#### [The problem]
Every line of the records below that has the word "checkmark" should be copied.
== Segment start ==
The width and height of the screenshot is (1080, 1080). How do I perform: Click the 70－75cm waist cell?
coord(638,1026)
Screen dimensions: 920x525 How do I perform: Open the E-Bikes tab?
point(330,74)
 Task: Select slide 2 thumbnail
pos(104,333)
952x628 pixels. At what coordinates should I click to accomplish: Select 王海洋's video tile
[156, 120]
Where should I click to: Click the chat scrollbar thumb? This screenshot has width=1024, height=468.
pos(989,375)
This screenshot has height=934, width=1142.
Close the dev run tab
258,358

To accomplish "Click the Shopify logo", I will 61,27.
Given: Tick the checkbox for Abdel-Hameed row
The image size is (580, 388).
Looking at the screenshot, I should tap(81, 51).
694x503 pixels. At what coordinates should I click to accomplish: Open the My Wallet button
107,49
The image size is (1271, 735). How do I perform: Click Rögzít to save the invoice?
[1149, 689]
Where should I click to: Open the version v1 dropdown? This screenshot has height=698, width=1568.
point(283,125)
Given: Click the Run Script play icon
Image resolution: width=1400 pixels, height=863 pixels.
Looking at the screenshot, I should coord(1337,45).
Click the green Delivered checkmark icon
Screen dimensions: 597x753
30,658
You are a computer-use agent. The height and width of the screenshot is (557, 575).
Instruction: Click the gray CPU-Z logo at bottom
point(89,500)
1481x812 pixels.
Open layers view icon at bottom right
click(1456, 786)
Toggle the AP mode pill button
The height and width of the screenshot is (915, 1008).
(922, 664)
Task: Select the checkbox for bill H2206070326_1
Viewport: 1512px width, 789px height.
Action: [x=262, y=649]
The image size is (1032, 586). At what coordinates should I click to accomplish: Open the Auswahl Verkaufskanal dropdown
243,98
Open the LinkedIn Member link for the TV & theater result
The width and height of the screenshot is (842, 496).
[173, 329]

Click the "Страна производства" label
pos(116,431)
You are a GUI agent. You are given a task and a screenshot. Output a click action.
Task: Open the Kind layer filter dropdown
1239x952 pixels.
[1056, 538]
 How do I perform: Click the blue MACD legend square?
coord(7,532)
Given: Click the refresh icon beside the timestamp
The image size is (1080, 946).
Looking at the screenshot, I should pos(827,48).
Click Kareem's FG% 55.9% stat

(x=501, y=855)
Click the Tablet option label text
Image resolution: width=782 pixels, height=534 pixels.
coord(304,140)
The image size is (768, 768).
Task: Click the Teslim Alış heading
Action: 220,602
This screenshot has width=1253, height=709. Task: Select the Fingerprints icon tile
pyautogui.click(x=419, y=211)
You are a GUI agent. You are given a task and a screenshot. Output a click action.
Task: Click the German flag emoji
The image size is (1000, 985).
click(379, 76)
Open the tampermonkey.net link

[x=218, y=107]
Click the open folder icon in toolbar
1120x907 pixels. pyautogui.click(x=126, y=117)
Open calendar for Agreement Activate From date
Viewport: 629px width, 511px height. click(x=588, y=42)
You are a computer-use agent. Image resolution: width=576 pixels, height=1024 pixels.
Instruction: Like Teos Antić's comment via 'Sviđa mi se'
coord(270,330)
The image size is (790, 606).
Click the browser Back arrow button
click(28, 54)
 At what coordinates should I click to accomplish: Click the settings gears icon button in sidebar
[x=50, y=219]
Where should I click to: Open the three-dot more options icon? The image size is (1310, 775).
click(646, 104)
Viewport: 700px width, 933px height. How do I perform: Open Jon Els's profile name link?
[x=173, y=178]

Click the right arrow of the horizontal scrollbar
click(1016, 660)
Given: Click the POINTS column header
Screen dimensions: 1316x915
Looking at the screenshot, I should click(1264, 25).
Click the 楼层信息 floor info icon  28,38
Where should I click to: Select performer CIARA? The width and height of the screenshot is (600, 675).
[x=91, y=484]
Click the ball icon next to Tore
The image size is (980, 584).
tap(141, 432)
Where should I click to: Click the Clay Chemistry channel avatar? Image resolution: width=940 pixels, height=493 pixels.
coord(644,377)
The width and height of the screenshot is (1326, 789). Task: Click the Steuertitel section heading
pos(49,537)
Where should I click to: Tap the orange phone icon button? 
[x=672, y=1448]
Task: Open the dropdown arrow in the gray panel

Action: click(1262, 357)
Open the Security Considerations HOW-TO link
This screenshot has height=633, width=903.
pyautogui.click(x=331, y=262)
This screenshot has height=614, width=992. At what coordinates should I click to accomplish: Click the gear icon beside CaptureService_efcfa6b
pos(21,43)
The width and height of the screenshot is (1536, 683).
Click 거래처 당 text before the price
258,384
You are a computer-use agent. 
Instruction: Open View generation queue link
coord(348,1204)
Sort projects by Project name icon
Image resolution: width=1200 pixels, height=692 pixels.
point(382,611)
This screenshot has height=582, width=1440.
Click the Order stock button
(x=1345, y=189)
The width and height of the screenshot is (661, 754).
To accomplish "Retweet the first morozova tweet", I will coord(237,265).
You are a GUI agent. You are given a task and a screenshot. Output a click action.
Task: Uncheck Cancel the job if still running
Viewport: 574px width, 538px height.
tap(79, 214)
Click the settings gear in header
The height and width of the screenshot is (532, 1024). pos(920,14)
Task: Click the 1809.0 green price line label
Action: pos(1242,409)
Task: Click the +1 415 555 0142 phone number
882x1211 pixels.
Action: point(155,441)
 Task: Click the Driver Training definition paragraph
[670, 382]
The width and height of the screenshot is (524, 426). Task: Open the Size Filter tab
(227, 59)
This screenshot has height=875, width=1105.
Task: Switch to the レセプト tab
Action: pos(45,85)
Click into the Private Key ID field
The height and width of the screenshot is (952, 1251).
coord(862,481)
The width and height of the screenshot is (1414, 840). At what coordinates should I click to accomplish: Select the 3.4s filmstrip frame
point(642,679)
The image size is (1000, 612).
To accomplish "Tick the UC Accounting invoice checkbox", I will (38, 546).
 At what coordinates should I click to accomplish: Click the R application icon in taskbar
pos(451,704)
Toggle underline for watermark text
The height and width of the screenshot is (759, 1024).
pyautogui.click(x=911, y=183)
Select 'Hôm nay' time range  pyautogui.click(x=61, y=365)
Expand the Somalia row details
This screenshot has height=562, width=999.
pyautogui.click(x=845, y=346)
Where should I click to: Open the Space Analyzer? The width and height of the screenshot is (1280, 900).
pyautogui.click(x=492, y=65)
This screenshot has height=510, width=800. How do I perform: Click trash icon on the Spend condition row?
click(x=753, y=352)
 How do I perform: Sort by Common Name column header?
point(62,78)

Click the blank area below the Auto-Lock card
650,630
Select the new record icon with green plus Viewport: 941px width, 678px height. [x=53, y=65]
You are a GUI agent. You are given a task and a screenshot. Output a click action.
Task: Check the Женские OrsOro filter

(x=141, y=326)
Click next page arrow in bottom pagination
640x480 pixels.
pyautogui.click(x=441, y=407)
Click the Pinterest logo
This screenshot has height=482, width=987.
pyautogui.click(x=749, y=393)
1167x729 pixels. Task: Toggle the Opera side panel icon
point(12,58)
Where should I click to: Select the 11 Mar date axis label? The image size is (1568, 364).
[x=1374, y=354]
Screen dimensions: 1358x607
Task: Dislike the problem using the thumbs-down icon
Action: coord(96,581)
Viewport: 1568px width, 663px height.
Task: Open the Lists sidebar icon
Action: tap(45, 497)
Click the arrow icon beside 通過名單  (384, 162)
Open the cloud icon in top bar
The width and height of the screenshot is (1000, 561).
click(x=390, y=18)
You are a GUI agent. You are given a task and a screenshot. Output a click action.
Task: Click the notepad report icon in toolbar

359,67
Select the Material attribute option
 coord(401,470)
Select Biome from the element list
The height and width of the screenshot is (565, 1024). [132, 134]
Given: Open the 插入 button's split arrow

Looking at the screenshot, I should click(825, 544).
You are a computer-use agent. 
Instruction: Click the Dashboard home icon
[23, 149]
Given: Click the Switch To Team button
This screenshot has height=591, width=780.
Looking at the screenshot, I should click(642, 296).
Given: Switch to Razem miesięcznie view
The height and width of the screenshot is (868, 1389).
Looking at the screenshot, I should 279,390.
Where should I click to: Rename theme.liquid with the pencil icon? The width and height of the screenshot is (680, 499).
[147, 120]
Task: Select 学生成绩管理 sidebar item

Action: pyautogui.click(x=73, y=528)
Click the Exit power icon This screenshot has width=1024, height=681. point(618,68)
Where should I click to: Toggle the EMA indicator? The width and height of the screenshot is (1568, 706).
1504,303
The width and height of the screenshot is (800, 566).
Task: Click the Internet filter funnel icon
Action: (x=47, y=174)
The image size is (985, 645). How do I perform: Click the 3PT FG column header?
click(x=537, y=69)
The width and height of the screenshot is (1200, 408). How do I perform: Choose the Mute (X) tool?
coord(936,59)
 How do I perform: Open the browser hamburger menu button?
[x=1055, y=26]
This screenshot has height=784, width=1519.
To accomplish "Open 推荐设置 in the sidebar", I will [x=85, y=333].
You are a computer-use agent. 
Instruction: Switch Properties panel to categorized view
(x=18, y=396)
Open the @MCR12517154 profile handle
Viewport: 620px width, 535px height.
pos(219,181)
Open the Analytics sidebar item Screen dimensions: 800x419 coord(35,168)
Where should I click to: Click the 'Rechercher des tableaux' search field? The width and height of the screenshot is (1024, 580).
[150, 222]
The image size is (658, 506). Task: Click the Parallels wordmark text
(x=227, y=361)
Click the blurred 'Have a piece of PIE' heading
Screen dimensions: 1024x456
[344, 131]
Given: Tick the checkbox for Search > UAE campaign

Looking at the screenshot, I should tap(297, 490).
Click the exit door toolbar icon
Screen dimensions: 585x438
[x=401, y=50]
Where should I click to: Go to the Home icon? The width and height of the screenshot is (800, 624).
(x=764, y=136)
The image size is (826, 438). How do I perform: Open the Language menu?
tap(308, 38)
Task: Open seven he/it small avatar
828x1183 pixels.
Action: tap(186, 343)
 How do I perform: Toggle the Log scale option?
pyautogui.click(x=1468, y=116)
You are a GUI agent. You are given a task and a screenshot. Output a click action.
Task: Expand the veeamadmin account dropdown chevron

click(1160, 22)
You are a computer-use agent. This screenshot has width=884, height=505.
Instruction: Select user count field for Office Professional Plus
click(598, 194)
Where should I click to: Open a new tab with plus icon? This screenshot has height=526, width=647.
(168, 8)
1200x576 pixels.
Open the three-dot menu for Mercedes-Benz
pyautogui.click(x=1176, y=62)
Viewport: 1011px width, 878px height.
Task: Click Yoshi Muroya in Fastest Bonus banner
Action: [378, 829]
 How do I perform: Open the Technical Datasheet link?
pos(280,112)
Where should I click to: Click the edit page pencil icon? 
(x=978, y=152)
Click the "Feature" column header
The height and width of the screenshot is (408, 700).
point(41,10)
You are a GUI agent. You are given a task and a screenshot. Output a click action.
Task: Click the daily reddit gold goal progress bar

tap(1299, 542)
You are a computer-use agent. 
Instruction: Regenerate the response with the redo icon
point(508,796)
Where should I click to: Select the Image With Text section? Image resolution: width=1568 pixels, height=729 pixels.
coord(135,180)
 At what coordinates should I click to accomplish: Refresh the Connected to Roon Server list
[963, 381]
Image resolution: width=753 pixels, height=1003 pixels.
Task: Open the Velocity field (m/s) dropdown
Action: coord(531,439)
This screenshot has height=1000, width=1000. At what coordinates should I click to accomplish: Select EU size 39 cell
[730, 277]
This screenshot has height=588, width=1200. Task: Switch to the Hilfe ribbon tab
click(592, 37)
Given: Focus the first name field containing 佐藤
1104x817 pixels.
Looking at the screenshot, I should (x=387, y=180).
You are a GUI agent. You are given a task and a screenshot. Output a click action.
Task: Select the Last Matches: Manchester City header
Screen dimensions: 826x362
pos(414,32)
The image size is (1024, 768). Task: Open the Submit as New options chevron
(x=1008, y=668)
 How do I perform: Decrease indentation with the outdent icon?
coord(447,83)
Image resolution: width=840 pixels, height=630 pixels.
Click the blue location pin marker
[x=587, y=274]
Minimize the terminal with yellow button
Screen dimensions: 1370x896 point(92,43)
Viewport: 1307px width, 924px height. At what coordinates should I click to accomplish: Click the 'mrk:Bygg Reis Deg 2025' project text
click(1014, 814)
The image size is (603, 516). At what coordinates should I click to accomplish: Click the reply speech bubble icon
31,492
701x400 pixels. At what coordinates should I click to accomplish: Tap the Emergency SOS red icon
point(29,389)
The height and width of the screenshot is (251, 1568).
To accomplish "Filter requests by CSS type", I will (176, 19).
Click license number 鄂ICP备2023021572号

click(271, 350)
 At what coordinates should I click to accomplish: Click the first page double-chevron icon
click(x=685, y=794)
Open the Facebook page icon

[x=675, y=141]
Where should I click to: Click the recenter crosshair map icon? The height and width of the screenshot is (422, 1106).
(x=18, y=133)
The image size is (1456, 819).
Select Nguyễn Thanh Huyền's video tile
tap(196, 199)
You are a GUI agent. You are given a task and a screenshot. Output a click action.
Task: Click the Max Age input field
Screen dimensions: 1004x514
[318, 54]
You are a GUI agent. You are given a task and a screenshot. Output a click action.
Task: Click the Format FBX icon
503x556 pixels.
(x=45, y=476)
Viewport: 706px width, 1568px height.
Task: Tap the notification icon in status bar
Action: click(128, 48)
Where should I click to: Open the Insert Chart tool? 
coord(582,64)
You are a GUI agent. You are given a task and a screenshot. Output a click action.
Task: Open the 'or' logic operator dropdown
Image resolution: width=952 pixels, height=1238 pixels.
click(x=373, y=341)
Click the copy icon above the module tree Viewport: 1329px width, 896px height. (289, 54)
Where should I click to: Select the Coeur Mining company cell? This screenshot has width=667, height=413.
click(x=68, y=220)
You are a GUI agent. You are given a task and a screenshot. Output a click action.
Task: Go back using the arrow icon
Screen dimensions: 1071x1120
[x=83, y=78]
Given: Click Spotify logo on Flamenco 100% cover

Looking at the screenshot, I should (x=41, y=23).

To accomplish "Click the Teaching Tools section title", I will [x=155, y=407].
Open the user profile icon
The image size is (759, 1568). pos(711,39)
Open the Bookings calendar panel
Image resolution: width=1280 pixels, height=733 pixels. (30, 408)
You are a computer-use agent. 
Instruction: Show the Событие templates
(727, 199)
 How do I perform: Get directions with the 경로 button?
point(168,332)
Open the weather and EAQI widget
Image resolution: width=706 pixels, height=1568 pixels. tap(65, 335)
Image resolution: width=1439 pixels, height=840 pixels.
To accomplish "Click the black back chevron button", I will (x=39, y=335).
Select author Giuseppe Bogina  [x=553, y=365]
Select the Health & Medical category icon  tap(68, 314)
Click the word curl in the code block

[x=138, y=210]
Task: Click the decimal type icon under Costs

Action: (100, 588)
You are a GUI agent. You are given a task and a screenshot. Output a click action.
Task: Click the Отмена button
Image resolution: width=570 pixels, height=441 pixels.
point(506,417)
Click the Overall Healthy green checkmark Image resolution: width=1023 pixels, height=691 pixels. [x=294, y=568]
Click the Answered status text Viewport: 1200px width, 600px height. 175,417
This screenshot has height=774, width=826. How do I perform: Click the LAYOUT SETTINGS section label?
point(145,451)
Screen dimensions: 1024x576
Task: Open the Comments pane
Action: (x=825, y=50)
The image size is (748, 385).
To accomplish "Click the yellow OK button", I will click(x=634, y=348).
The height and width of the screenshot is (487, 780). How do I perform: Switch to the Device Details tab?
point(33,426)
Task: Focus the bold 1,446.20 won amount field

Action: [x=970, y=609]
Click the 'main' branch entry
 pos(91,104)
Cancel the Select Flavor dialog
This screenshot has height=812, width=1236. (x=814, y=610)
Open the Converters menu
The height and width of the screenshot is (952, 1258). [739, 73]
== Segment end ==
#### [Finished exercise]
Click the green Delivered checkmark icon
Click the Overall Healthy green checkmark Image resolution: width=1023 pixels, height=691 pixels. [x=294, y=568]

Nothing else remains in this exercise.